I'm not saying that you have to have played a sport to understand it, but it certainly does help. Maybe that point has been made because when a tragedy like this occurs, a lot of the comments seem to be from people who simply don't understand the game, the role of the enforcer, fighting, momentum swings. And simply see fighting in hockey as assault or barbaric act with no importance at all in the game. That just isn't true.
This tragedy was caused by a players head hitting the ice, which could have occurred during a rush, or a dump in or even a line change. In this case, it happened to be after a fight. Tragedy? Yes. Freak accident? Yes. Reason to change the game? No.
In case it is important, I did play, I still do play and have been in quite a few tussles on the ice. Only one can really be marked down as a fight though.
Hey Howard, last year we mapped out a new helmet design in an attempt to reduce concussions, 'member?. I'm not sure we spent enough time on the chinstrap.

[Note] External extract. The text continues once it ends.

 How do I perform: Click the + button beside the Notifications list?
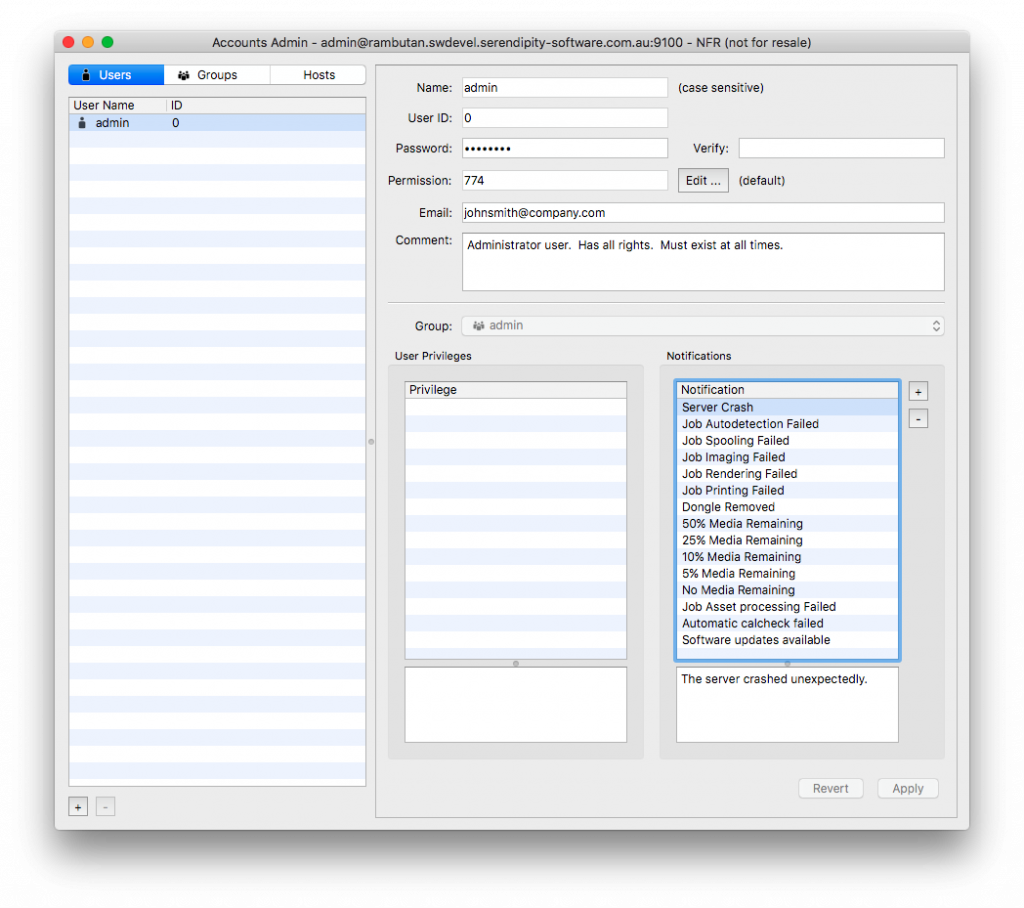point(918,391)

posted by BoKnows at 07:01 PM on January 03
As someone that has played a fair amount of hockey, though very little at a level at which fighting was allowed, I think it is a bit of an over-simplification to say that NHL fighting is not done on an emotional level.
Sure, there are the enforcer related fights, however, I don't think the enforcer explains the fights one sees towards the end of a game that out of reach, or those in the playoffs in which one team is about to close out a series. Frustration accounts for those fights, not enforcer mentality.

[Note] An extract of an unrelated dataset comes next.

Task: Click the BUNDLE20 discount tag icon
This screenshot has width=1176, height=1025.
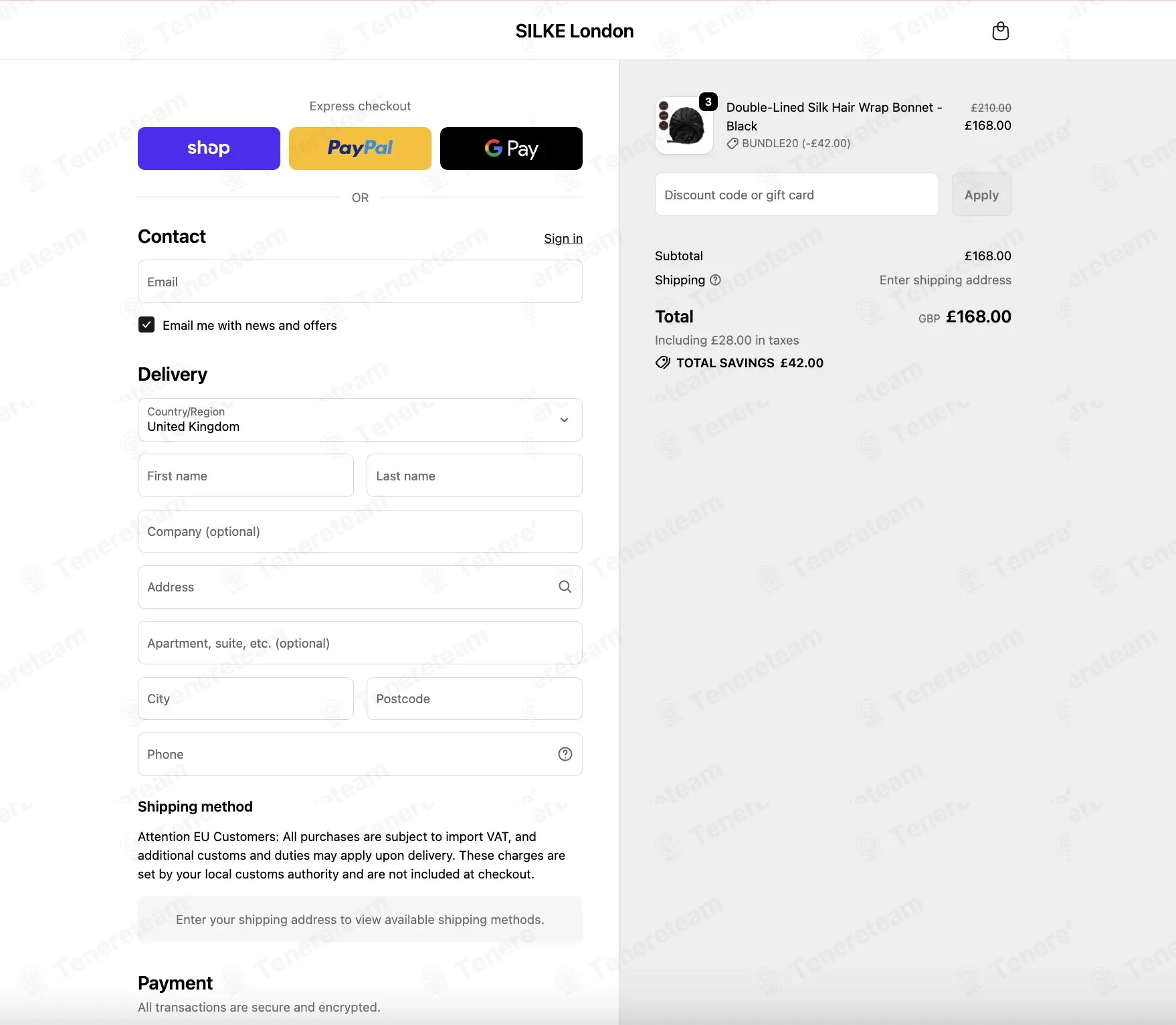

That the high school and college levels seem to be able to play without fighting makes me question the need for it in the NHL. Though I think the league will be slow to take action as the fans tend to love the fights.

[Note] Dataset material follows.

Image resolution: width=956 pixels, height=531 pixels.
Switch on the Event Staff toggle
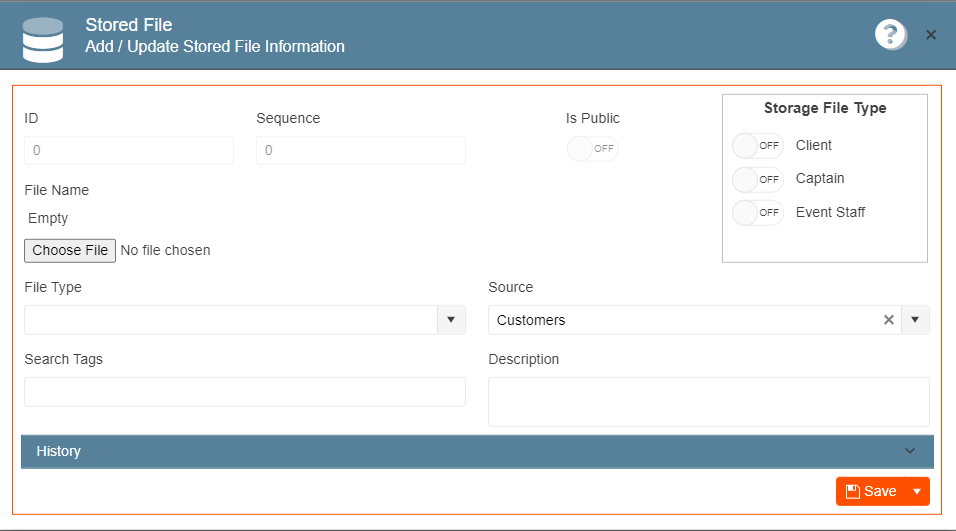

This past week's outdoor game between the Blackhawks and Red Wings brought back memories. All the games for the first 10 years I played were outside! Tough sport to say the least!
posted by dviking at 12:37 AM on January 04
Yes, Bo, now that you mention it, I do remember the discussion. I'm not sure whether your chin strap comment is tongue-in-cheek or not, but if not, perhaps the helmet should be more difficult to remove. I too see the Sanderson tragedy as something of a freak accident, but one that was very preventable. Let's face it, as I said before, the very structure of hockey makes it arguably the most dangerous of team sports. Nearly every year I hear of the death or crippling injury of a player, and not always the result of a fight or dirty play. Here in the Greater Boston area we frequently see the video of Travis Roy, playing the first shift of his collegiate career for Boston University. He was in an overzealous attempt to check a player, somehow tripped, and wound up going headfirst into the end boards. He is a quadriplegic, but still continues to work as a motivational speaker and with the Travis Roy Foundation. travisroyfoundation.org
I still can't see how the game of hockey can be made safer without ruining the game. That is my dilemma.
posted by Howard_T at 03:33 PM on January 04
Not meant tongue in cheek Howard_T. I meant simply that if the helmets don't stay on, then it doesn't matter how good the helmet is. (I know that this wasn't the case is this incident, and that the helmets are sometimes removed as pointed out by goddam above.) But I still believe this can happen at anytime, during any play of the game. So an effective method of actually keeping the helmet on, I think, would reduce the chance of something similar ever happening again. Chinstraps can be effective if used properly. Some players do, most don't.
posted by BoKnows at 05:01 PM on January 04
I've said it before and I stand by it. I really don't like to watch fighting in hockey
I'm on the other spectrum since I actually like a little hockey while watching a fight.